Materials provided |
-----
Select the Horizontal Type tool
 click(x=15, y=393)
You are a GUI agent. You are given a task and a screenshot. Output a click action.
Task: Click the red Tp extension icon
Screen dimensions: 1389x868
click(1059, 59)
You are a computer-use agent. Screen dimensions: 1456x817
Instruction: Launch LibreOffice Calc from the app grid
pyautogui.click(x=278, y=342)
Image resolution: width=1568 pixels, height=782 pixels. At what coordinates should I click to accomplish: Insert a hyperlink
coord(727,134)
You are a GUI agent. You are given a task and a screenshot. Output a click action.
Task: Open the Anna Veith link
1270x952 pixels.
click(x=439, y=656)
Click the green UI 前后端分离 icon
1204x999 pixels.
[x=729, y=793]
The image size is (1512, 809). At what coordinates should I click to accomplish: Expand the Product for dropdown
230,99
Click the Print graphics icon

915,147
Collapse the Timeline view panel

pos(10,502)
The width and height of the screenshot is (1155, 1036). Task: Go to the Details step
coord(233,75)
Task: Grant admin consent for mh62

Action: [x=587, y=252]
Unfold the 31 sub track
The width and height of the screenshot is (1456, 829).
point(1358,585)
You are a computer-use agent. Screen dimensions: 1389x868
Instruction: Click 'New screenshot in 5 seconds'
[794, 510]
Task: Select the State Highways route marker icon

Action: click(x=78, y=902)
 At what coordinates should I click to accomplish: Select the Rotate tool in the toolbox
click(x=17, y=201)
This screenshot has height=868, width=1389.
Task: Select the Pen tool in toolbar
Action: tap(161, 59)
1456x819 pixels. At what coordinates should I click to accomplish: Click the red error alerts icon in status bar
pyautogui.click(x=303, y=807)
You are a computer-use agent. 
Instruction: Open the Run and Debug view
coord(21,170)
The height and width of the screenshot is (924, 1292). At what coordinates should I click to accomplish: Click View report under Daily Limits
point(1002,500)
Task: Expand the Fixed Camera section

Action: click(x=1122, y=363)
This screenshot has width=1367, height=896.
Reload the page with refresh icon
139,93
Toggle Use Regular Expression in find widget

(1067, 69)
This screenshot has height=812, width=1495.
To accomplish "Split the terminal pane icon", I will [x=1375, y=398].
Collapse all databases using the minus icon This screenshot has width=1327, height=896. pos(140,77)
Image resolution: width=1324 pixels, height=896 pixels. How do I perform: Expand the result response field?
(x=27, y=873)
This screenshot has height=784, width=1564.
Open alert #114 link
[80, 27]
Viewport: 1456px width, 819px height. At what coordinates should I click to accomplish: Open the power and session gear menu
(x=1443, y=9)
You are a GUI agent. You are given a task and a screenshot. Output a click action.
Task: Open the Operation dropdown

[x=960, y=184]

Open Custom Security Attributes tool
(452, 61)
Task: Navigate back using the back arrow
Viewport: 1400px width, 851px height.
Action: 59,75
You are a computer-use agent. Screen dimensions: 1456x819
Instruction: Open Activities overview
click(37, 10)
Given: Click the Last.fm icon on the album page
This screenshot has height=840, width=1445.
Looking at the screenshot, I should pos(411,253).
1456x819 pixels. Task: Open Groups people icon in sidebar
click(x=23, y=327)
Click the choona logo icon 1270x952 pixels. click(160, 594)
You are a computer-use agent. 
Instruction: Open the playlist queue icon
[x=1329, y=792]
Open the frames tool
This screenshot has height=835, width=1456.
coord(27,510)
-----
What the task asks |
Word for word, give back all the lines above.

Exercise answer |
Select the Horizontal Type tool
 click(x=15, y=393)
You are a GUI agent. You are given a task and a screenshot. Output a click action.
Task: Click the red Tp extension icon
Screen dimensions: 1389x868
click(1059, 59)
You are a computer-use agent. Screen dimensions: 1456x817
Instruction: Launch LibreOffice Calc from the app grid
pyautogui.click(x=278, y=342)
Image resolution: width=1568 pixels, height=782 pixels. At what coordinates should I click to accomplish: Insert a hyperlink
coord(727,134)
You are a GUI agent. You are given a task and a screenshot. Output a click action.
Task: Open the Anna Veith link
1270x952 pixels.
click(x=439, y=656)
Click the green UI 前后端分离 icon
1204x999 pixels.
[x=729, y=793]
The image size is (1512, 809). At what coordinates should I click to accomplish: Expand the Product for dropdown
230,99
Click the Print graphics icon

915,147
Collapse the Timeline view panel

pos(10,502)
The width and height of the screenshot is (1155, 1036). Task: Go to the Details step
coord(233,75)
Task: Grant admin consent for mh62

Action: [x=587, y=252]
Unfold the 31 sub track
The width and height of the screenshot is (1456, 829).
point(1358,585)
You are a computer-use agent. Screen dimensions: 1389x868
Instruction: Click 'New screenshot in 5 seconds'
[794, 510]
Task: Select the State Highways route marker icon

Action: click(x=78, y=902)
 At what coordinates should I click to accomplish: Select the Rotate tool in the toolbox
click(x=17, y=201)
This screenshot has height=868, width=1389.
Task: Select the Pen tool in toolbar
Action: tap(161, 59)
1456x819 pixels. At what coordinates should I click to accomplish: Click the red error alerts icon in status bar
pyautogui.click(x=303, y=807)
You are a computer-use agent. 
Instruction: Open the Run and Debug view
coord(21,170)
The height and width of the screenshot is (924, 1292). At what coordinates should I click to accomplish: Click View report under Daily Limits
point(1002,500)
Task: Expand the Fixed Camera section

Action: click(x=1122, y=363)
This screenshot has width=1367, height=896.
Reload the page with refresh icon
139,93
Toggle Use Regular Expression in find widget

(1067, 69)
This screenshot has height=812, width=1495.
To accomplish "Split the terminal pane icon", I will [x=1375, y=398].
Collapse all databases using the minus icon This screenshot has width=1327, height=896. pos(140,77)
Image resolution: width=1324 pixels, height=896 pixels. How do I perform: Expand the result response field?
(x=27, y=873)
This screenshot has height=784, width=1564.
Open alert #114 link
[80, 27]
Viewport: 1456px width, 819px height. At what coordinates should I click to accomplish: Open the power and session gear menu
(x=1443, y=9)
You are a GUI agent. You are given a task and a screenshot. Output a click action.
Task: Open the Operation dropdown

[x=960, y=184]

Open Custom Security Attributes tool
(452, 61)
Task: Navigate back using the back arrow
Viewport: 1400px width, 851px height.
Action: 59,75
You are a computer-use agent. Screen dimensions: 1456x819
Instruction: Open Activities overview
click(37, 10)
Given: Click the Last.fm icon on the album page
This screenshot has height=840, width=1445.
Looking at the screenshot, I should pos(411,253).
1456x819 pixels. Task: Open Groups people icon in sidebar
click(x=23, y=327)
Click the choona logo icon 1270x952 pixels. click(160, 594)
You are a computer-use agent. 
Instruction: Open the playlist queue icon
[x=1329, y=792]
Open the frames tool
This screenshot has height=835, width=1456.
coord(27,510)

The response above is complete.